Find Your Voice DIY Kit
Find Your Voice DIY Kit

When I saw Kristin’s gorgeous Find Your Voice kit, I knew that 1) it wouldn’t suit my purposes (6×9 is not a good size for me) and 2) I could create something similarly striking (oh those colors!) from my stash. After moving internationally last year, I realized that my scrapbooking supplies are just as much a burden as a pleasure, and I am working hard to reduce the consumer footprint that this hobby has on my life. This post outlines the decision making process I go through when assembling a kit from my stash.

I like to scrapbook from kits. I find that one of the most frustrating things about having a large stash is decision paralysis. I have so much stuff that it inhibits my creativity. So before I embark on any sort of large scrapbooking project, I pull supplies and construct a kit to simply the decision making involved in papercrafting. When I don’t have to worry about stuff, I can concentrate on telling stories.

Decision Making – Before I touch my supplies

Size: I know that I want my FYV album to be small and portable. I want to be able to work on it when I have 10 minutes extra minutes at lunch at work, when I’m waiting in the car, or while we’re all down in the basement watching TV in the evening. That means that the size needs to be small, and the pieces need to fit into the plastic containers I already have.

Color: Kristin’s black, white, pink, and gold color scheme is striking, but it won’t work for me. I too love neutral backgrounds, but the pink and reds are too stark against the black and white for me. Instead, I’m using teal with gold accents.

Focus: I’m focusing on writing and photography. I’m a traditional scrapbooker (none of this art journaling stuff for me), which means that I need papers and backgrounds that facilitate writing. Mixed media is lots of fun, but it’s time consuming, and during Find Your Voice, I really want to work on the story-telling aspect of my scrapbooking. That means lots of journaling, lots of stories, lots of photos, and quite a bit less technique and embellishment than I’m used to.

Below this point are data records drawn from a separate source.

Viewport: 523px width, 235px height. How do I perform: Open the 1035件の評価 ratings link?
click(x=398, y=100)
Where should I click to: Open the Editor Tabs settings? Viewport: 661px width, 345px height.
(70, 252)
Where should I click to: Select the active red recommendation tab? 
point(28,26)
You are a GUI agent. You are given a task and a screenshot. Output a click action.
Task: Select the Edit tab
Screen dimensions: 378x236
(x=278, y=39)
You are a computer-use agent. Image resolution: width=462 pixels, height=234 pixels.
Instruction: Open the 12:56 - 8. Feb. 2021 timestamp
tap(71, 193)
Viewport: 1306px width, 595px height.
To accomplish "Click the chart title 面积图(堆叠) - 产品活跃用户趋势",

Theme: I am on an arrow and triangle kick, which means I’ll use this theme (similarly to how Kristin used hearts) to choose embellishments that will help pull the kit together.

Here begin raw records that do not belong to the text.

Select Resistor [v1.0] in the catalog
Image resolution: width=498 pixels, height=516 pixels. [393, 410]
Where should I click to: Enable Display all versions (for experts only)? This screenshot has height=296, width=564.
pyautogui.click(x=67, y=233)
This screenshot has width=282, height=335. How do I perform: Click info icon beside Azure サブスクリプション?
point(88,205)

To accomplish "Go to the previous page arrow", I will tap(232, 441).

Other thoughts: I want to USE supplies. I am SO OVER saving pretty paper and alphas and embellishments for the PERFECT project. So when I pick supplies for projects like this, I work hard to focus on my favorites. Favorite paper. Favorite color enamel dots. Favorite gold alphas that I haven’t touched for a year because they are TOO PRETTY. No. That’s ridiculous. I bought them to use them, and use them I will.

Supplies

Find Your Voice DIY Kit - Album and Page Protectors
WRMK Instagram album and page protectors

Album and page protectors: I like WRMK’s Instagram albums for small projects. It’s a perfect size for getting photos developed, instead of printing them myself (I am a lazy scrapbooker). I have lots of pocket scrapbooking supplies already designed for this size, and most importantly, I don’t need to buy and album OR any page protectors.

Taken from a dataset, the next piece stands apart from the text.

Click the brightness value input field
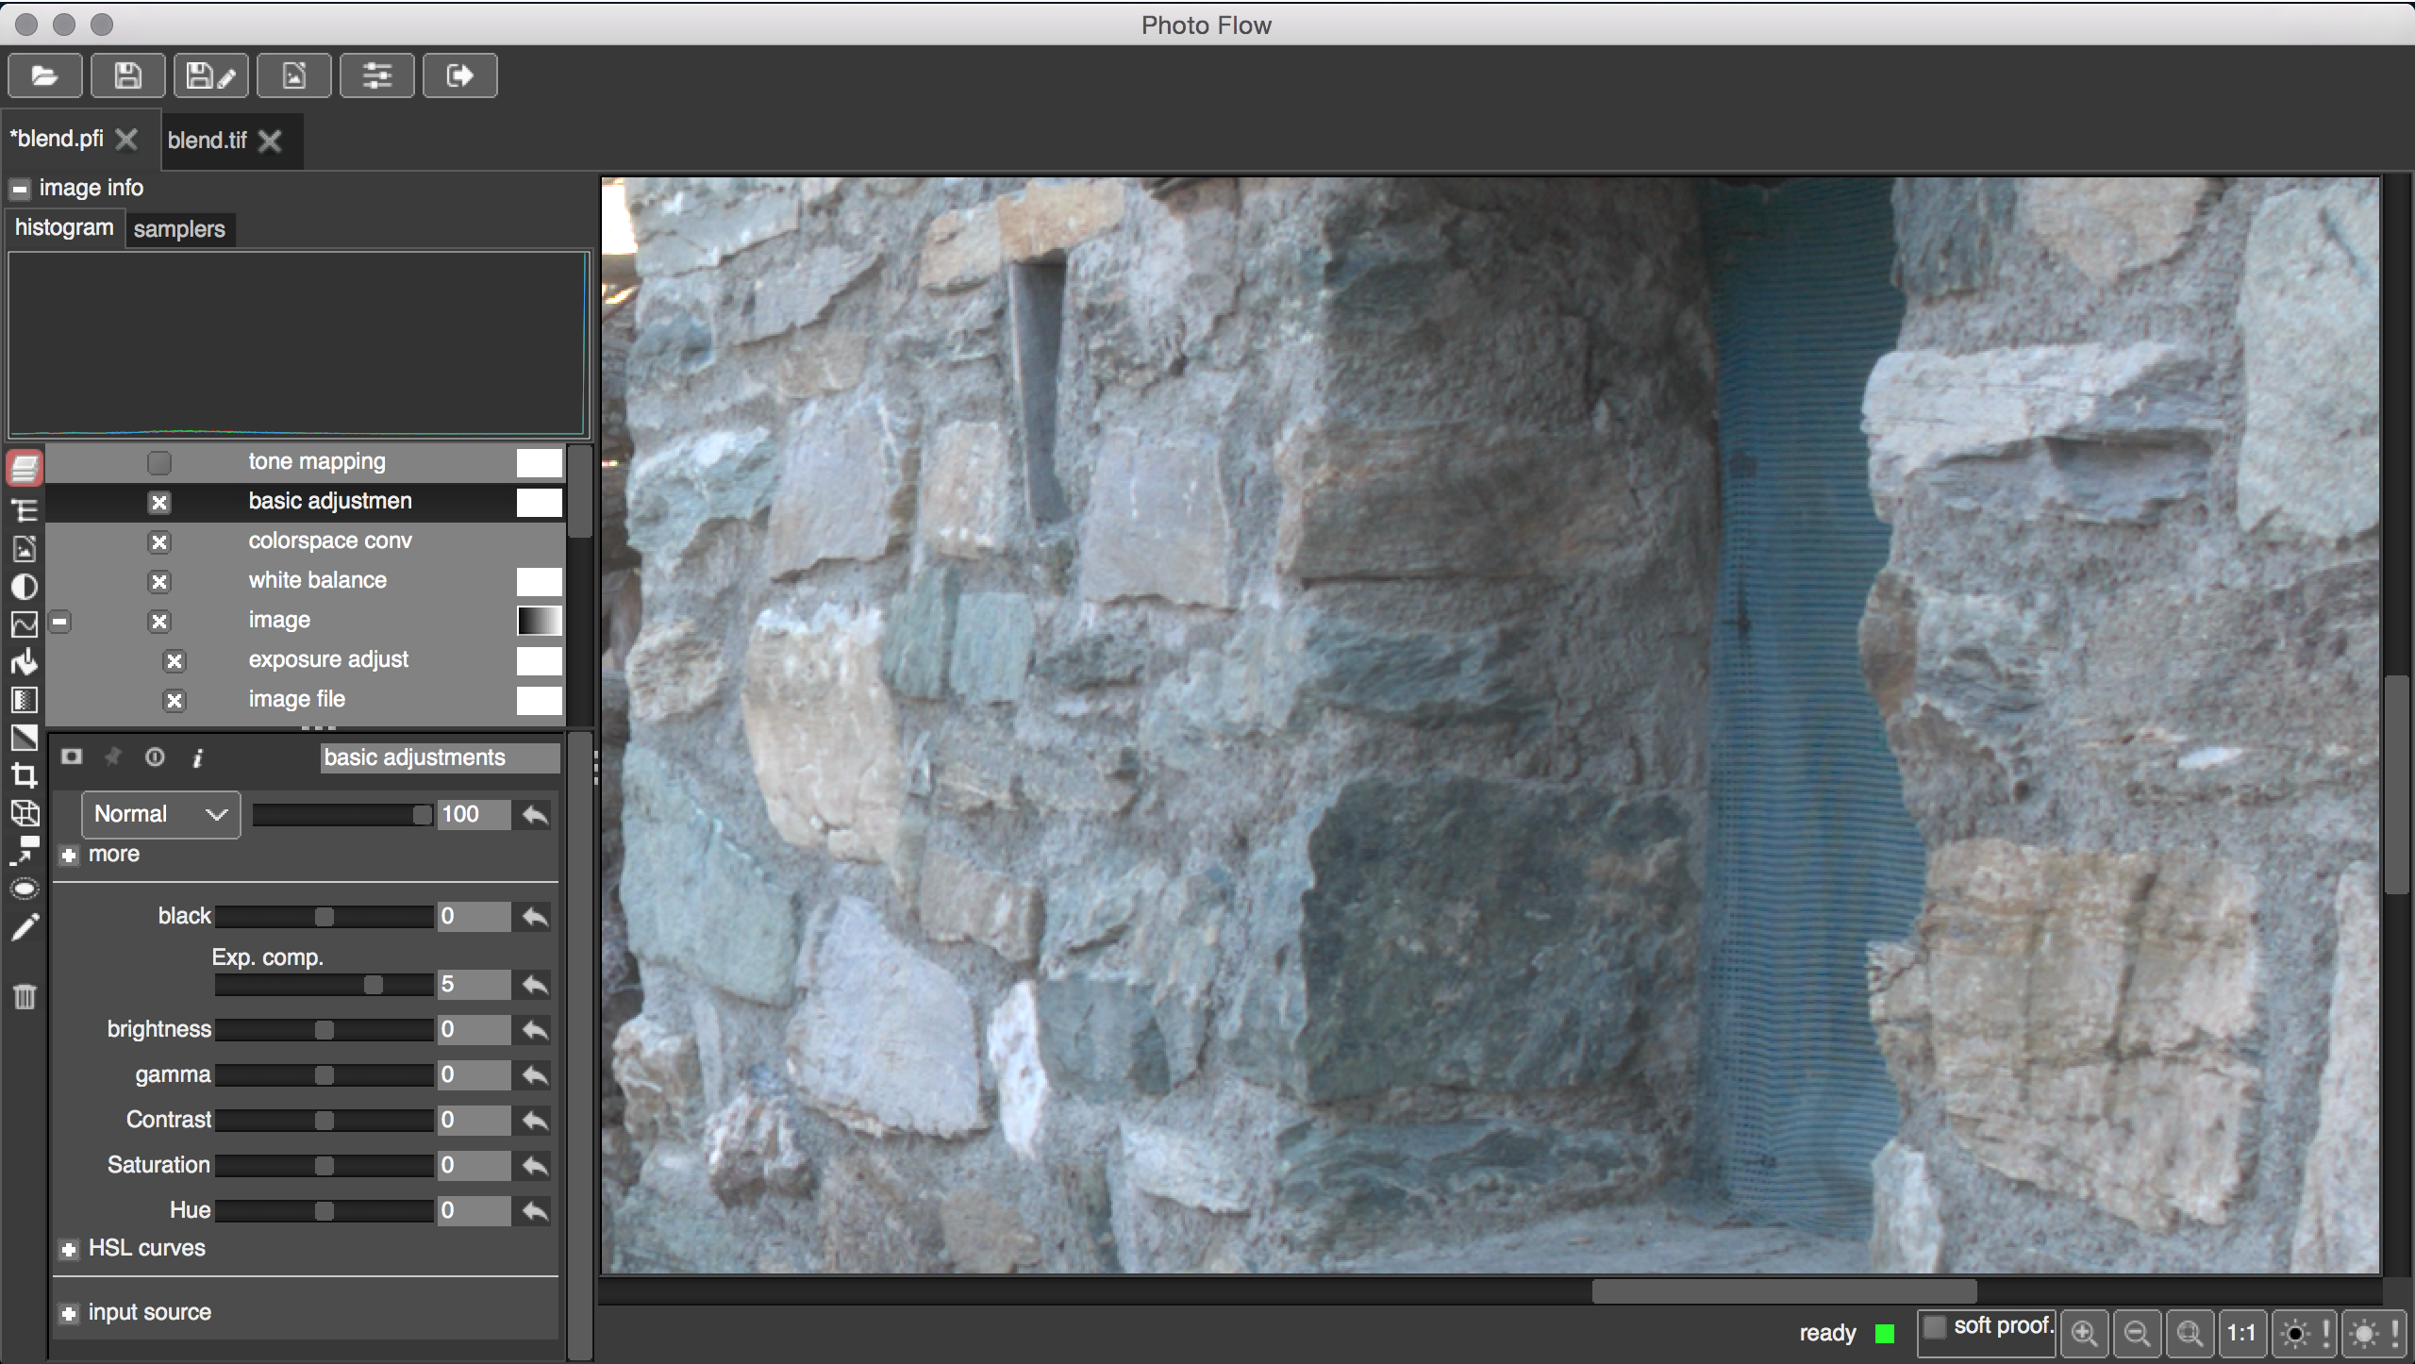Screen dimensions: 2415x1364 coord(474,1030)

Find Your Voice DIY Kit - 12x12 and 6x6 paper
12×12 and 6×6 paper

Paper: I pulled several pieces of black and white patterned paper from my stash. Actually, this is all of the black and white patterned paper I have. I am pretty finicky about white vs. cream vs. eggshell, and I was sure to pull only pages that were strictly white. Black and white, then some teal and gold for accents. I chose about a dozen 12×12 pages, in addition to two 6×6 pads: Amy Tangerine’s Stitched, and Authetique Netural.

Find Your Voice DIY Kit
Find Your Voice DIY Kit

Alphas: I actually pulled over a dozen alphas before settling on my final supplies. A few big bold letters (thickers and other), and a few small alphas.

Embellishments: Kelly Purkey has some great plain white labels that I like for stamping on, plus enamel dots, and lots of wood veneer (which I will color appropriately with teal, gold, black, and white ink as needed). I also pulled some washi.

Find Your Voice DIY Kit - Stamps and Ink
Stamps and Ink

Ink: I like Prima Chalk inks for coloring wood grain, Staz On for stamping white on anything at all, Tsukineko Brilliance for metallics, and Versafine Onyx for black inking (all black inking, ever).

Stamps: I’m actually using several of Kristin’s stamps for this project. I’m SO EXCITED that her block number set is now available in acrylic. I can’t justify the money for the wooden stamps, but I snatched up her numbers and alphabets the day they appeared in her shop. I’m also using the official Find Your Voice stamp, as well as the Currently stamp that’s been bumming around my craft room for several months now (I get a lot of use out of that one).

Find Your Voice DIY Kit
Find Your Voice DIY Kit

The finished kit is rough similar in size and inspiration to Kristin’s, but … it cost me zero dollars, uses up a fair number of supplies, and most importantly, suits my memory keeping style.

[hr gap=”5″]

Theresa Sondjo is a writer, a cook, a mother, a runner, a logistician, and a lover of books and coffee. By day, she’s a government bureaucrat, by night, an adventurer. Follow her at SubjectVerbObject as she drags her family around the world in search of adventure, and hopefully leaves the world a better place than she found it.

  • Jenn McClure

    I like how she created her own kit to kind of mirror your kit! She shared some wonderful tips that I plan to use in future projects. This is fantastic!

  • This is amazing. I am pulling from my stash to and will be working with a smaller format as well. I am going for 6×6 mini album (or could be put into the 4-6×6 pages for project life). I am including several white pages for my album too because I want the storytelling (and maybe photos) to the center of my project. I haven’t pulled to much since I’m not completely sure what feel I want this album to have.

    However I totally dig the arrow and triangle feel. I might lift that idea.

    • Thank you, and please do! I can’t wait to see what you do with the 6×4 size. I really like smaller albums for this kind of project.

  • Rosanna Diggs

    I love your decision making process! Stop hoarding and start using should be a banner in my craft space. :) Also, totally love seeing the Currently stamp in the mix. My all time favorite stamp set! Also, where did you get your StazOn Cotton White? I’ve been trying to find white stazon for photo stamping for months!

  • Kelley Fewer

    I, too, shopped my stash! (I made a decision this year that I couldn’t buy anything new unless I used something in stash…one thing in=one thing out/used) I enjoyed the process of putting together a kit to use on the road; it was challenging to limit myself!

  • Cindy Borcherding

    I LOVE the color choices of your kit!! May I ask the way your print the 4×4 photos? I want to use a smaller album like this but don’t know the best app and/or service for this size. Thank you!!

    • I use PicStich (for my phone) and PicFrame (for my mac) to just dump them onto a 6×4 frame, then use the 1 hour photo at my local mall. I end up with nice borders and plenty of whitespace without having to pay for special 4×4 printing.

      • Cindy Borcherding

        So you DO add a border to the 4×6 photo then correct? :) Sorry to be a pain!!

        • Sometimes! Not always, but with PicStich it’s easy to do.